■ Your objective
Produce word for word the lines of the data below running from the one that has "This screenshot has width=1024, height=726." to the one that has "Given: Click the Request", inclusive, and no others.

==============================

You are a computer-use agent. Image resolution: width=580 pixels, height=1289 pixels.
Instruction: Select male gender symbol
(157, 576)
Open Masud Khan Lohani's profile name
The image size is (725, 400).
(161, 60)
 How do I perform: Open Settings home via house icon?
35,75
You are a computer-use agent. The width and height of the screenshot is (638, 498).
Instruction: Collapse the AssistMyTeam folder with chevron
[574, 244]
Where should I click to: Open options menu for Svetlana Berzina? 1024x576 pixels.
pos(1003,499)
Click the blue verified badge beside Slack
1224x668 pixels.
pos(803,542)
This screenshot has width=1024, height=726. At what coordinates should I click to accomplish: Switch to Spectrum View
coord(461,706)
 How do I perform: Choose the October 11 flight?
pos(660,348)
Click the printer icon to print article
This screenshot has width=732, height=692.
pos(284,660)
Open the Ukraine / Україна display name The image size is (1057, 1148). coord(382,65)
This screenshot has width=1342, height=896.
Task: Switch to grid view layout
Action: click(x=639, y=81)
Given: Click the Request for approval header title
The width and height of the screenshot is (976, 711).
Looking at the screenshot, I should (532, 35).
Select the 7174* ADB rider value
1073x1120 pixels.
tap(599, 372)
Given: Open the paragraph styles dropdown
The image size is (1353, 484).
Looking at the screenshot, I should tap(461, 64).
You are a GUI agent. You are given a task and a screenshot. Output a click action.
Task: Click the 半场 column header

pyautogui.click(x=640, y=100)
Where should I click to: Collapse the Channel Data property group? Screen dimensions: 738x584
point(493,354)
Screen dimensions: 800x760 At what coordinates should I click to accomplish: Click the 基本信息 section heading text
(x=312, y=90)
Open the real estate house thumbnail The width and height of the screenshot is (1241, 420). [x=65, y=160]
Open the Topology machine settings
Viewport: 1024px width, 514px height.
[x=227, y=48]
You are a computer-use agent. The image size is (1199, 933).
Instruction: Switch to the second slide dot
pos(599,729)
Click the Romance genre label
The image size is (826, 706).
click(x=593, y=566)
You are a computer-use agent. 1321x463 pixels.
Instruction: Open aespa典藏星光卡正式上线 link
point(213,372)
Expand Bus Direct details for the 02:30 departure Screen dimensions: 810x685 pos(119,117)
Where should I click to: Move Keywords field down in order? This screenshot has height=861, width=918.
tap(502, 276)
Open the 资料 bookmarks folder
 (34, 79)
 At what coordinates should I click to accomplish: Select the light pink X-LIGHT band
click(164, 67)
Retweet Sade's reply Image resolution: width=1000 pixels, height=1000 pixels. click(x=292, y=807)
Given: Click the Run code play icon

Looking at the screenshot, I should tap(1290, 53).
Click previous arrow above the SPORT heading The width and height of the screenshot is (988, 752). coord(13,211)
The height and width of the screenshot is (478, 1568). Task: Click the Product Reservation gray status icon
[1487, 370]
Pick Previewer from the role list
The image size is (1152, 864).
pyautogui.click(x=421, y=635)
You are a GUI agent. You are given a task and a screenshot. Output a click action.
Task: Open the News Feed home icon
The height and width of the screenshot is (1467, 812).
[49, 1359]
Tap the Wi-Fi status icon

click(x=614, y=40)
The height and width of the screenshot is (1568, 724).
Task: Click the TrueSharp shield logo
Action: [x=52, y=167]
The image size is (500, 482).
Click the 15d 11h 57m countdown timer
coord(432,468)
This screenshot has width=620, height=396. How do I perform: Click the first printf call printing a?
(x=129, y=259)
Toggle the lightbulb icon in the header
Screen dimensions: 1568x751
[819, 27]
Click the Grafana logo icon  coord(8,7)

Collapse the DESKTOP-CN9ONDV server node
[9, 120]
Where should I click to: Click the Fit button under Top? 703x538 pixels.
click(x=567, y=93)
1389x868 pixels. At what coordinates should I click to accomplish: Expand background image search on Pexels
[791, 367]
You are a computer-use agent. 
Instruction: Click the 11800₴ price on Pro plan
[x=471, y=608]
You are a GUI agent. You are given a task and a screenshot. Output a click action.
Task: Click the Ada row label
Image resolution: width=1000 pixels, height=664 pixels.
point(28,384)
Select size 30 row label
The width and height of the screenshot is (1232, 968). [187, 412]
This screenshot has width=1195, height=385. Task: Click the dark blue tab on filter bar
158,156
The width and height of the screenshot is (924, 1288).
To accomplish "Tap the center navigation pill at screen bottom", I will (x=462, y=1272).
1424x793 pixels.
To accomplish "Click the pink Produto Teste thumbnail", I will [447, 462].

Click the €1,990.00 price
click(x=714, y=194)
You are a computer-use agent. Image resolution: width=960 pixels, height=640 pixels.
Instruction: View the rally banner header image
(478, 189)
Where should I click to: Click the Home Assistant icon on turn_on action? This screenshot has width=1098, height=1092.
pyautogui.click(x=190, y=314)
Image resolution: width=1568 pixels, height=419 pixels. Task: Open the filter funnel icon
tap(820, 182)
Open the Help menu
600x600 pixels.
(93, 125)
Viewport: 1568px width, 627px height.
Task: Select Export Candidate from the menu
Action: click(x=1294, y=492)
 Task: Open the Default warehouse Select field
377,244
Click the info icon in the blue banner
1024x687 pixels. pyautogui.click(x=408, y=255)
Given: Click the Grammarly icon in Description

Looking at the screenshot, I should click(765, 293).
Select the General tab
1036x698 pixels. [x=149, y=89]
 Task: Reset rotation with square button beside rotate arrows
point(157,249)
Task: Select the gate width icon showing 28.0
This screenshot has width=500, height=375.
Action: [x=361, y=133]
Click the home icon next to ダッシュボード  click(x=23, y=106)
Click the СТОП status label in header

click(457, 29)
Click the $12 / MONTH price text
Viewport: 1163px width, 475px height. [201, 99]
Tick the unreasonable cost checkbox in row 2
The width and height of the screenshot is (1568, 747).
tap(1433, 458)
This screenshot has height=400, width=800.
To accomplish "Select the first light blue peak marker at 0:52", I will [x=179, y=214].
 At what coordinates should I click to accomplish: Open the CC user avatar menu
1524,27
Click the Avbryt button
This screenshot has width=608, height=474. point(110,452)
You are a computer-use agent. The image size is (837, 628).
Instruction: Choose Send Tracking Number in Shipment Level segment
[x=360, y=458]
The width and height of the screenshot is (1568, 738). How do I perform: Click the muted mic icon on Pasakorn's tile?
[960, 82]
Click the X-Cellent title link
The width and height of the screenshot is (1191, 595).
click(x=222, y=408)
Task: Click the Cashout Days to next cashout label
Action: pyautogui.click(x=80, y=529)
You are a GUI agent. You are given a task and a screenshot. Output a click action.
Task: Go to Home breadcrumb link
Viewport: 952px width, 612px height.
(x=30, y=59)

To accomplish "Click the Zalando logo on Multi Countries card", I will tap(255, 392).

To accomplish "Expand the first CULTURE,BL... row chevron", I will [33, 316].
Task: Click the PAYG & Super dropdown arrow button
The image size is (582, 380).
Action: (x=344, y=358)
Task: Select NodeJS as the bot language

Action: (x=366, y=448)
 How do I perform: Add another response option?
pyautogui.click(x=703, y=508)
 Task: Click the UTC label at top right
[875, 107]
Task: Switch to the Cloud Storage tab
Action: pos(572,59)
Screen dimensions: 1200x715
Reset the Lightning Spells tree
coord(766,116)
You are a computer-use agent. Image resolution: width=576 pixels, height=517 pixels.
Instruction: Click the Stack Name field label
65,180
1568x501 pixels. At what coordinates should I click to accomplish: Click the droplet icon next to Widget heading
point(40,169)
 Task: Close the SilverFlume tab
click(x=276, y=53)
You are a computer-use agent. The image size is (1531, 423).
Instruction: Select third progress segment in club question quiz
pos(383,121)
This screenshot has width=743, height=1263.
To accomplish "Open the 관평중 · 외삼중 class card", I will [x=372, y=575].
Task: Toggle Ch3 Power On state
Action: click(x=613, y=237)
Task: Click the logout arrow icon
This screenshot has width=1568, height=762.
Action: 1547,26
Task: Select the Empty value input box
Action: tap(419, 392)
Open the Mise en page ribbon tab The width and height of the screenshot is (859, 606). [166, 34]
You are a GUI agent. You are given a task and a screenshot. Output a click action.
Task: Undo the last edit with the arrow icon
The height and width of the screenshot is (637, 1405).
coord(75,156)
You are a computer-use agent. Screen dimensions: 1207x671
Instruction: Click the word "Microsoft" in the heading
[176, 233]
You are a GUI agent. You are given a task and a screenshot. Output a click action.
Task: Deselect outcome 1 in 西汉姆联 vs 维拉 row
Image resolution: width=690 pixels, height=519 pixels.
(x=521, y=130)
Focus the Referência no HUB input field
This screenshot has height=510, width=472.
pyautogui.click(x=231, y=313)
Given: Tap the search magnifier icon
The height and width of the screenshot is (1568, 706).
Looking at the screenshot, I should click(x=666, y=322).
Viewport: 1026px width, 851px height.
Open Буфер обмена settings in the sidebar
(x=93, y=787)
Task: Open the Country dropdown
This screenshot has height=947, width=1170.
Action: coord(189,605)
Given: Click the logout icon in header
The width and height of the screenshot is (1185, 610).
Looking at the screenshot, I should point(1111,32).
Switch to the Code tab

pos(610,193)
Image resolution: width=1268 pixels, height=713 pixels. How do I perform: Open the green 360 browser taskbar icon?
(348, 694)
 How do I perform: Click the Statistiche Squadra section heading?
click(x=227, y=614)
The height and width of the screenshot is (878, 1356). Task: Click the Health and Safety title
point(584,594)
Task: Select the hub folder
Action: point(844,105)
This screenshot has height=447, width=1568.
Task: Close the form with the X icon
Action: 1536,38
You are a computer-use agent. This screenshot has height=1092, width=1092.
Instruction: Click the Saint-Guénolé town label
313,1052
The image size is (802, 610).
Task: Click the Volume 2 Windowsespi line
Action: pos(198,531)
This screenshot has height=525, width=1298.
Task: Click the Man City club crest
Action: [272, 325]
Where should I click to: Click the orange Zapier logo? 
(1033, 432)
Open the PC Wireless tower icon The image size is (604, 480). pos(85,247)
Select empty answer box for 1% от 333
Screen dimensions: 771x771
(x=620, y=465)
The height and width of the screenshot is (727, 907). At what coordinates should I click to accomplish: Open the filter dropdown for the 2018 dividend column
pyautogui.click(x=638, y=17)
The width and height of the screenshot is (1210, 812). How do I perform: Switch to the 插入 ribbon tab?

==============================

■ Output
This screenshot has width=1024, height=726. At what coordinates should I click to accomplish: Switch to Spectrum View
coord(461,706)
 How do I perform: Choose the October 11 flight?
pos(660,348)
Click the printer icon to print article
This screenshot has width=732, height=692.
pos(284,660)
Open the Ukraine / Україна display name The image size is (1057, 1148). coord(382,65)
This screenshot has width=1342, height=896.
Task: Switch to grid view layout
Action: click(x=639, y=81)
Given: Click the Request for approval header title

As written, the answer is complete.